Treasure on the Southern Moor; Chapter 2: A Rushed Beginning; Pgs. 33-36

.     Several oak trees surrounded the small brick house. Their wet limbs stretched over its roof as though reaching for the dry inside. Had it been early autumn, acorns would have been raining down around the house and hitting the slate and thatch roof with solid thuds. The roof was made of half slate and half thatch because Mr. Underwood had become a good deal poorer in the last several years than he had once been and only had money to put slate over those areas that always seemed to leak. The leaks had stopped, and as it was early spring and not autumn, there were no acorns hitting the roof. Plymouth had nearly forgotten autumn in all the recent storms and bad weather. It was spring they all longed for, and it was spring that was coming. The town of Plymouth was only a half-mile away from the Underwood’s house, down a short country road that snaked through the woods and led quite suddenly into the town streets. The country house knew nothing itself of the town, for it was well-hidden and out of sight among the several oak trees.

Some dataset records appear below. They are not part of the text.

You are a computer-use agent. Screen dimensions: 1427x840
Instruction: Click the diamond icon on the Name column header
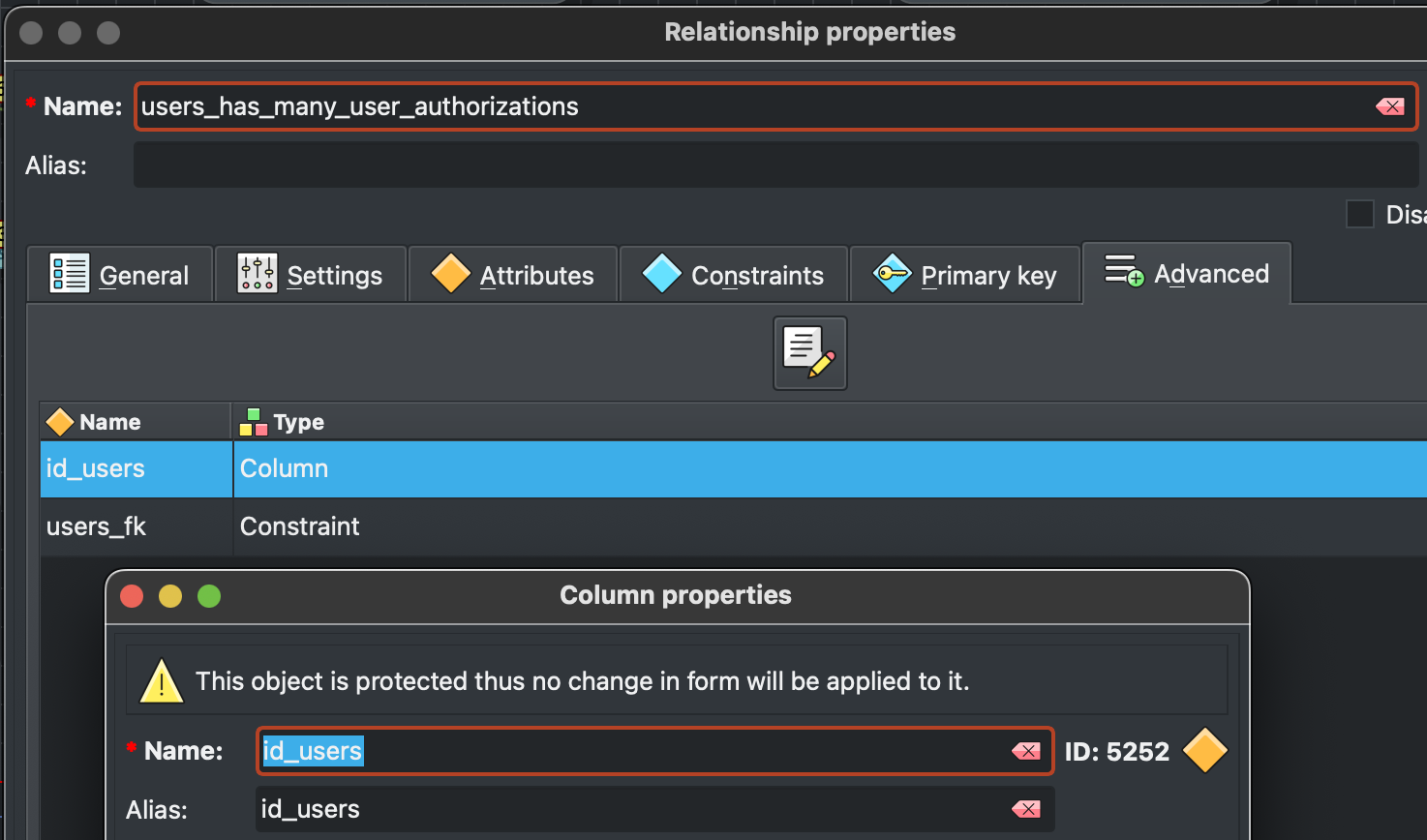click(x=59, y=421)
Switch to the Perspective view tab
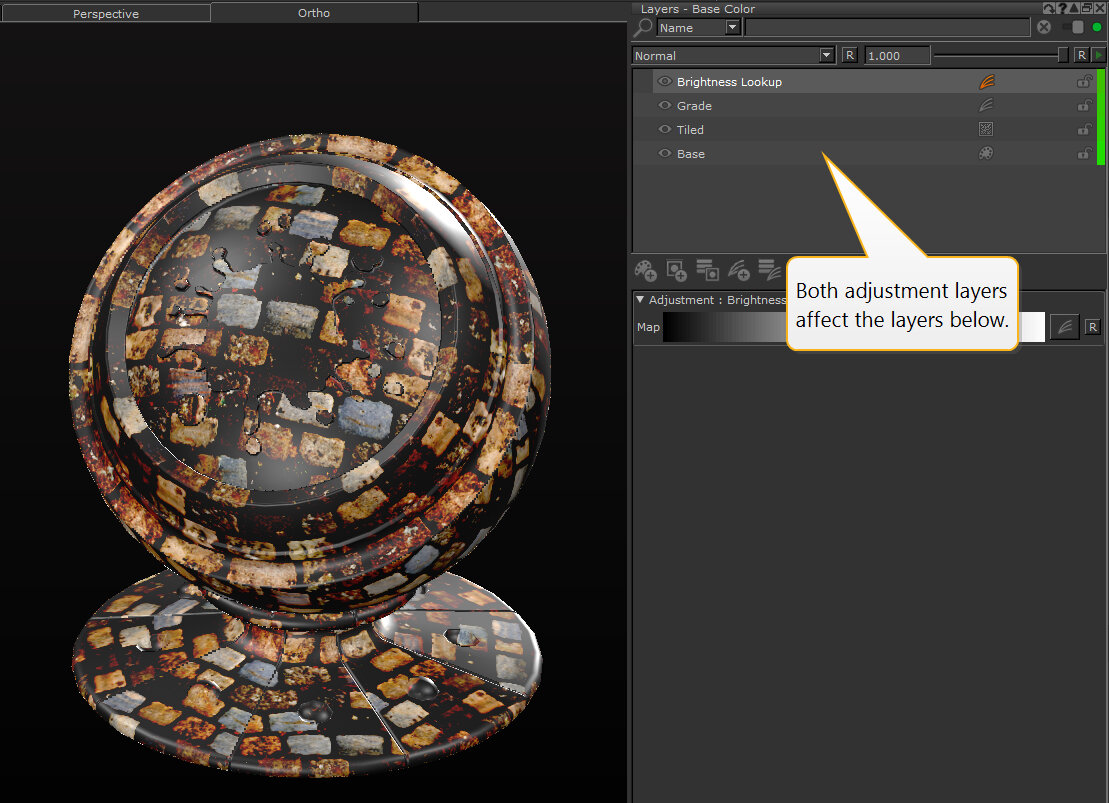This screenshot has width=1109, height=803. pos(105,14)
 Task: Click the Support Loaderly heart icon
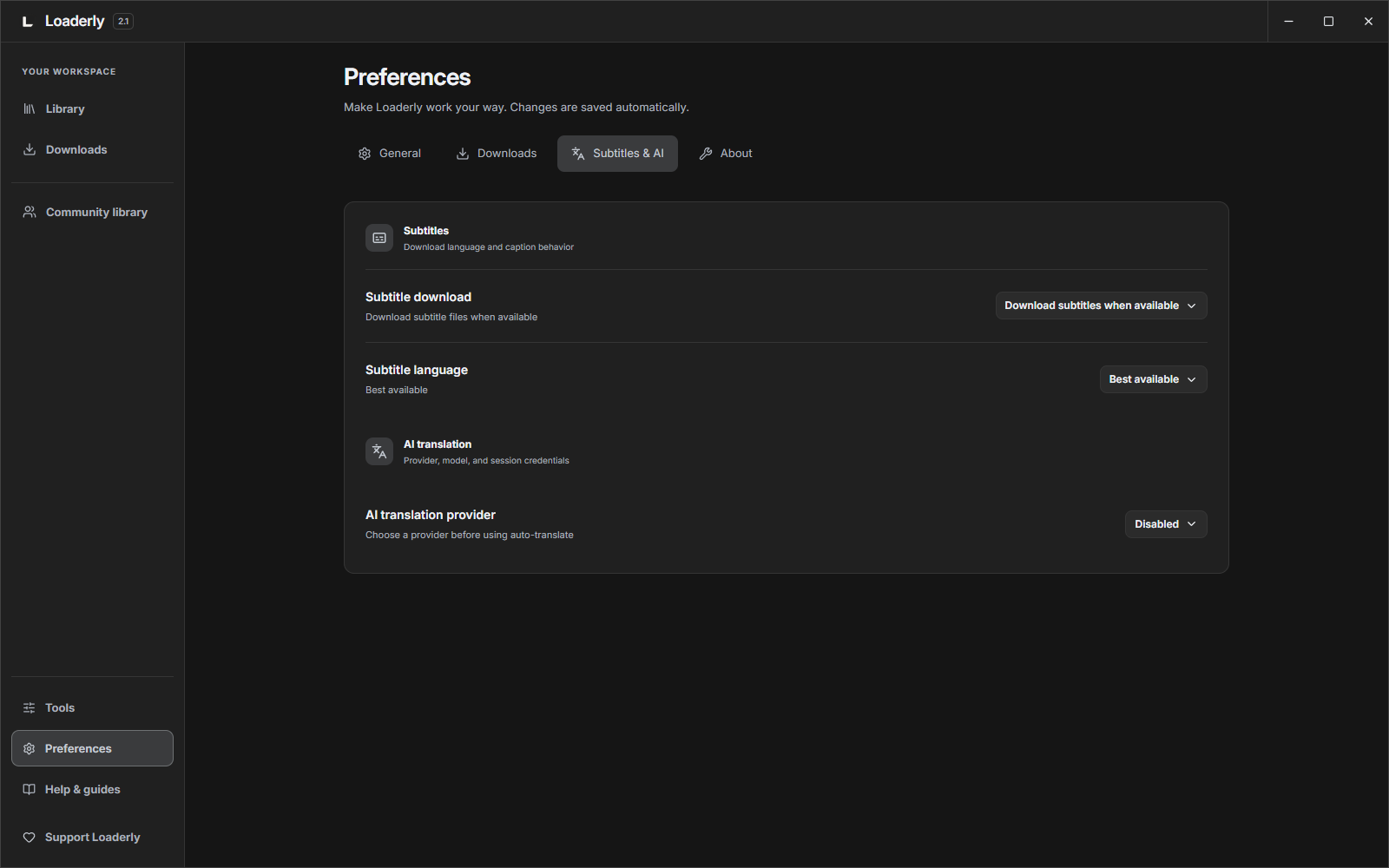pyautogui.click(x=29, y=837)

.     Adrianna Underwood was sweeping. She was sweeping because she had been brought up well and knew that a house should not be left until the floors were swept – and her father had told her to sweep them anyway. And she did what she was told to do because she had been taught how to behave well, and generally she did behave well, for she was that sort of girl. She was ten years of age.
.     This morning, she had risen at the crack of dawn. When she had, she found that the rain had lessened, only pitter-pattering on the roof and making a quiet splash on the puddles outside. The air was crisp, and she knew it was going to be a good day. I can’t tell you how she knew this, but if you have ever woken up in the early morning air into a diminishing rain and increasing sunlight and known what a good day it was going to be, then I’m sure you know what Adrianna felt like. She had washed and dressed as soon as she had risen, putting on her simple, peach-colored dress with a teal-colored sash around it. That had been hours ago. Now the rain was gone completely, and beams of sunlight had taken its place among the trees, spilling through bows and limbs and lighting in patches on the ground. A morning thrush was singing outside, and the smell of baking bread came out through the open door.

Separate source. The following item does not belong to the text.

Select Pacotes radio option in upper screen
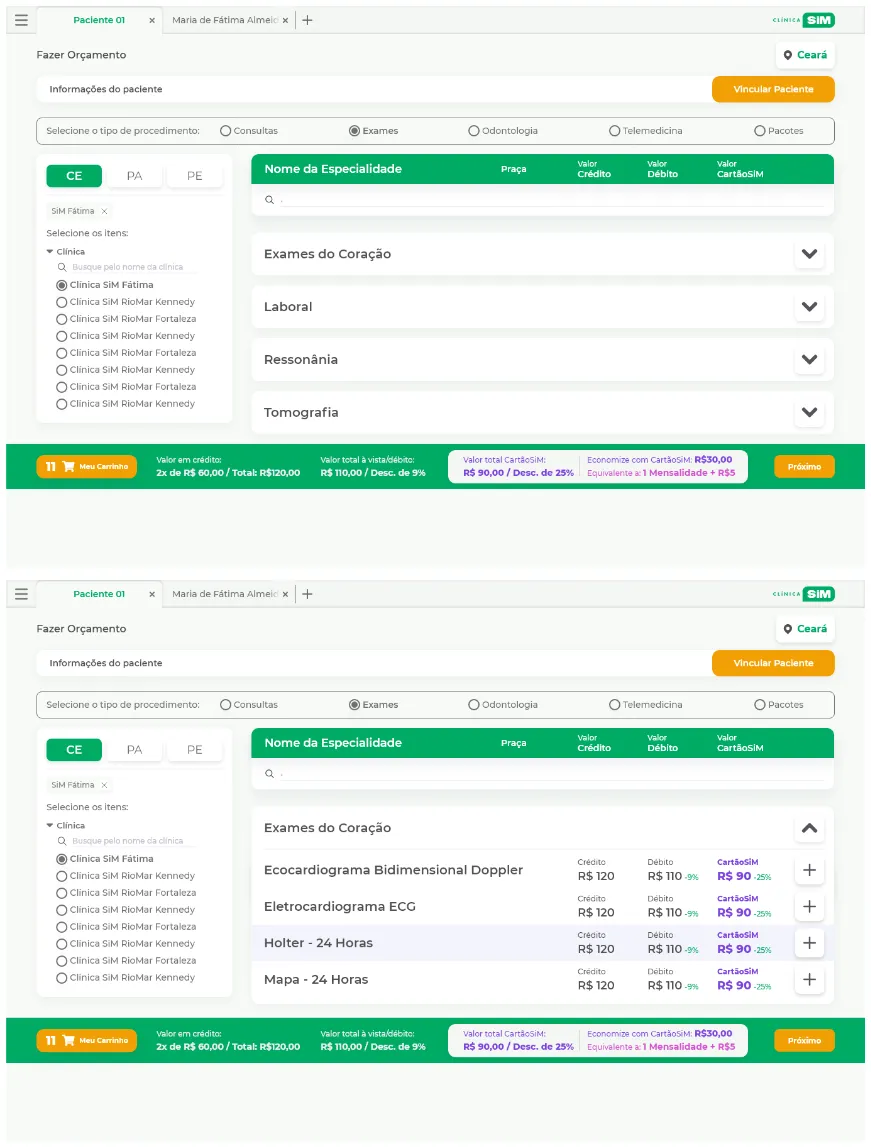871x1147 pixels. (760, 131)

.     The truth is that Mrs. Underwood had died nearly ten years ago, right after Adrianna was born, and Mr. Underwood had then left sailing the high seas. He had settled down in Plymouth, though as no one knew much of where he had come from and as he had become poorer, many of the townsmen and women looked at him with suspicion. He was too poor to have servants and yet rich enough to have his own land, and therefore Samuel Underwood had to be looked upon as a gentleman, though no one knew where he had gained the money and status to own the land. Mr. Underwood made it a point not to speak much about his past years of sailing. The reason for this was that he knew that the life of a sailorman was generally not one of keeping estates and raising a family and having tenants and setting up city shops or anything else that might be regular in the life of an Englishman. All Plymouth knew was that Mr. Underwood knew a lot about ships and docks and rigging and sails and things that any respectable landsman (and especially townsman) would know nothing about.
.     Yet Mr. Underwood knew there was such a thing as the respectable gentleman that could be found on the seas, and there were some of his old friends that knew so, too, and remembered. Adrian and Adrianna did not remember a thing about sailing the seas, as Adrian was only one when Captain Underwood became Mr. Underwood, and Adrianna just born. They had grown up around the docks, though, and knew as much about ships in harbor as a sailorman does about ships out at sea.

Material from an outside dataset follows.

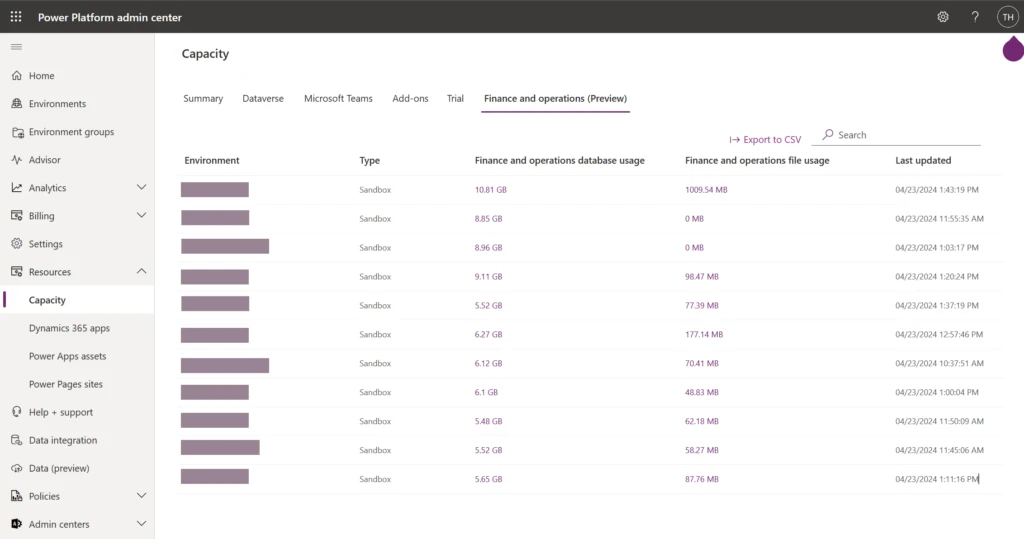Click the Environments icon in sidebar
Image resolution: width=1024 pixels, height=539 pixels.
17,104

.     “Oh, I do wish we had more time,” said Adrianna as she turned from the window, putting down her broom and looking forlornly about the room.
.     “Oh, come along,” said Adrian, not unkindly. He was packing a white canvas sack, the same one he had used to bring his father dinner the night before. “We haven’t time, and there isn’t any,” He fingered the inside of the sack, which had been drying in front of the fire for some time. It was only very slightly moist now.
.     “Are we really going away?” asked Adrianna for the hundredth time that morning.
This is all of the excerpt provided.